Read SA Gaining Momentum
The first quarter of the year started well for Read SA. In a coup for the campaign, we partnered up with Centre for Creative Arts to give more value to Time of the Writer Festival.
Those who have been part of Time of the Writer since its inception will know what a fantastic literary event it is. In addition to the panel discussions that happen every evening during the course of the week, writers get to visit schools and Durban Westville Prison to talk about their art. In the past, these visits have consisted of schools receiving biographies of the visiting writer and an excerpt of their work to familiarise themselves with it. This year through Read SA’s partnership, we added value to an already fun and enriching experience for the students.
Writers arrived at each of the schools they visited with a box of books to give to the library of the school being visited. Through this, Read SA and Centre for Creative Arts were able to distribute books worth R50,000 in Durban high schools.

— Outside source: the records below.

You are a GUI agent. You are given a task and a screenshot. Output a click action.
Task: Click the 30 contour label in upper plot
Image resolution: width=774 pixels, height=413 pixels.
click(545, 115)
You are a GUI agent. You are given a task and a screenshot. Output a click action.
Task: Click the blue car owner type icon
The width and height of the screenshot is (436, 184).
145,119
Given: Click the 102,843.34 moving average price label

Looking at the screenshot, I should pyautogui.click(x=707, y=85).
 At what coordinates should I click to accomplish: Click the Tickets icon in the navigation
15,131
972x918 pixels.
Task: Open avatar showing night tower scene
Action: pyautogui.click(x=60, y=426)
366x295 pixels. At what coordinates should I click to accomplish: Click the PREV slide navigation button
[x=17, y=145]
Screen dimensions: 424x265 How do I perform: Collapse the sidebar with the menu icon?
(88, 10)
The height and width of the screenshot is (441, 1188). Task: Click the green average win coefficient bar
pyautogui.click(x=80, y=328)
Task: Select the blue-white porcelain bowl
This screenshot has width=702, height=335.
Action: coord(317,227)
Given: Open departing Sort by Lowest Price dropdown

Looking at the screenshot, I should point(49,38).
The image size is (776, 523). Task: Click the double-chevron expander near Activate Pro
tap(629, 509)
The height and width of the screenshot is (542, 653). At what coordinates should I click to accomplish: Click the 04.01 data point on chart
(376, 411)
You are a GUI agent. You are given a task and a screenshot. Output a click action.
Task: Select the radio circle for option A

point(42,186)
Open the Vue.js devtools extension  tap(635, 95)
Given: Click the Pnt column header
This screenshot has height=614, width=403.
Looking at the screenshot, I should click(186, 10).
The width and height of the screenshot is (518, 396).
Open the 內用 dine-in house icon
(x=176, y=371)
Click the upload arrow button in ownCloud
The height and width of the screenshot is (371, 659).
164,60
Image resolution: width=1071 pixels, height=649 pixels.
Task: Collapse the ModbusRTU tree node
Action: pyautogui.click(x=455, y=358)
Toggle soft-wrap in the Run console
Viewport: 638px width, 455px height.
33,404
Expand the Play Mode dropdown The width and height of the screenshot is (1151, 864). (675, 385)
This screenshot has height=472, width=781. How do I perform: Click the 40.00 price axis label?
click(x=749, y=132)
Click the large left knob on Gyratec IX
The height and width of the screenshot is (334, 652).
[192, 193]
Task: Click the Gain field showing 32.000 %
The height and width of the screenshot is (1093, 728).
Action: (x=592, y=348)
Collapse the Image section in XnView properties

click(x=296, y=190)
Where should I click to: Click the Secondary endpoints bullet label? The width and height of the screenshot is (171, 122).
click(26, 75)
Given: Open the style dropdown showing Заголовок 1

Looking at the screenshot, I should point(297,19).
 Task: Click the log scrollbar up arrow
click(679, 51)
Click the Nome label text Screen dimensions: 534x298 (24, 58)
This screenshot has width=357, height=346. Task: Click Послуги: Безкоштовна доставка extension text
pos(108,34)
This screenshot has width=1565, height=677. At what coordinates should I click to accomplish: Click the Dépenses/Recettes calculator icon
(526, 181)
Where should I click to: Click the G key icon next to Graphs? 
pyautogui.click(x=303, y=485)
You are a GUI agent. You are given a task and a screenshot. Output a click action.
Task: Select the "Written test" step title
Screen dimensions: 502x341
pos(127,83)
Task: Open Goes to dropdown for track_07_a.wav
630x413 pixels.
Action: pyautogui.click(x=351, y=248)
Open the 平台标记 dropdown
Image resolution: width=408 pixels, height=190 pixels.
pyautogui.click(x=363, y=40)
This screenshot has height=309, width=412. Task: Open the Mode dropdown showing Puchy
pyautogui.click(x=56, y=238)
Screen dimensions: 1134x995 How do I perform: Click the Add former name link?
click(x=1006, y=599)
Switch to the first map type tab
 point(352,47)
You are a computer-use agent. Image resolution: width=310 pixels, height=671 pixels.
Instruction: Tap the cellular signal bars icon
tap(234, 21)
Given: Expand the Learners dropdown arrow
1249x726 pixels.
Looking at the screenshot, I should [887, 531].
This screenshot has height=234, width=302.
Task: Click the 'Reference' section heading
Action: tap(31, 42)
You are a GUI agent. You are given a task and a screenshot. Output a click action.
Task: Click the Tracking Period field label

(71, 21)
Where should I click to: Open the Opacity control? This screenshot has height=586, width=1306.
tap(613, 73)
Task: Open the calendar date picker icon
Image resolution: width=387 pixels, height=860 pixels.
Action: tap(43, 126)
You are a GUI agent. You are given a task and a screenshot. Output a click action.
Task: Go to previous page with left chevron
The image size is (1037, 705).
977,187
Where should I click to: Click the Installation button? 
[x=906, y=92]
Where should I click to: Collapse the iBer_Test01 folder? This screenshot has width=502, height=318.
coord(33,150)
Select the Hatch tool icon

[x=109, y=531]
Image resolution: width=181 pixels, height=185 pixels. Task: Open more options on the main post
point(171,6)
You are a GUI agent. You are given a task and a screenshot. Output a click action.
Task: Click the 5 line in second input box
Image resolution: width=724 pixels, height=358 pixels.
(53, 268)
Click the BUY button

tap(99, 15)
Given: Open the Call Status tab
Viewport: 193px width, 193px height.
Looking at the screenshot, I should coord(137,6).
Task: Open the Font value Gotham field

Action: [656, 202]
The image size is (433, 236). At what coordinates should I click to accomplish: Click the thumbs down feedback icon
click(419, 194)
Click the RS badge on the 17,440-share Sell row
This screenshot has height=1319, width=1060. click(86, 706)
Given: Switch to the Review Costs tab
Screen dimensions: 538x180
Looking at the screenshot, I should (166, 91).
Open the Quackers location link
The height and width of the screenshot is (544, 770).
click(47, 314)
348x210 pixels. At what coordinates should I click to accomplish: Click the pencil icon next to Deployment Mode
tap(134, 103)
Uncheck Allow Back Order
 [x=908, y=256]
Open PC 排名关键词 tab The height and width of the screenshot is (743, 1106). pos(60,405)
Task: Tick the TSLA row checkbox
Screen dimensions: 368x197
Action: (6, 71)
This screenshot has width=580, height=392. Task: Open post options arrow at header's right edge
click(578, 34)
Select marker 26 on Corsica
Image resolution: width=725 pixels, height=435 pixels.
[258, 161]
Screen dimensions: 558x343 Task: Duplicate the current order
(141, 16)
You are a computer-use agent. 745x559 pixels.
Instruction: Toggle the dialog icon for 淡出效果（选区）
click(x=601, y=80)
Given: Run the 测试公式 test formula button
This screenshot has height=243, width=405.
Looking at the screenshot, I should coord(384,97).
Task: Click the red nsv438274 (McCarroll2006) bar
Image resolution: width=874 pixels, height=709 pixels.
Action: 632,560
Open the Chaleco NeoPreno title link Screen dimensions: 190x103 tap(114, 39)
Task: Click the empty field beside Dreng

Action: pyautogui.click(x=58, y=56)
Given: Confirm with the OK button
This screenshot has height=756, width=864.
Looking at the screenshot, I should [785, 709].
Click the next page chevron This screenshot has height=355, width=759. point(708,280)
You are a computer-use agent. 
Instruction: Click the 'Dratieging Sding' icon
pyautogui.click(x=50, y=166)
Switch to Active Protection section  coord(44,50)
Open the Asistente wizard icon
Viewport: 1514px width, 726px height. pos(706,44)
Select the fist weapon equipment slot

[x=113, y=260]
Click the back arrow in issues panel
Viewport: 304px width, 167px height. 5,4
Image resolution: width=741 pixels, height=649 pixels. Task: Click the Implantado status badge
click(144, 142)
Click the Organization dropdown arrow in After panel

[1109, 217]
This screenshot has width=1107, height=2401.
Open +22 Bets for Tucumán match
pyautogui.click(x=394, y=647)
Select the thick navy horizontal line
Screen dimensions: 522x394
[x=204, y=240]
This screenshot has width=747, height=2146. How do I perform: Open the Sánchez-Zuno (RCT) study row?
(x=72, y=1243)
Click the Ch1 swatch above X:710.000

As the mission of the campaign is to spread the love of reading through reading South Africa and Africa, we also took four children’s writers to donate books and conduct writing workshops with students from five primary schools in Pietemaritzburg. Zambian writer Ellen Banda-Aaku, Congolese writer Mukanda Mulemfo, and Zimbabwean writer Ivor Hartmann took part in this leg of the campaign.
What was gratifying for Read SA was how effortless the logistics of the visit were as the Pietermaritzburg community, led by English teacher Amisha Aiyer of Orient Heights Primary School, rolled up their sleeves and ensured everything was smooth sailing. Not only did they arrange transport from and to King Shaka Airport for the writers, one of the parents, aware that the campaign has limited funding so far, even paid for accommodation for one of the writers.
As is clear from this, Read SA is gaining momentum and we look forward to more work in different provinces.
All being well, we hope to have visited schools and communities in all nine provinces of the country by the end of the year, donating books and getting people to read and read South Africa.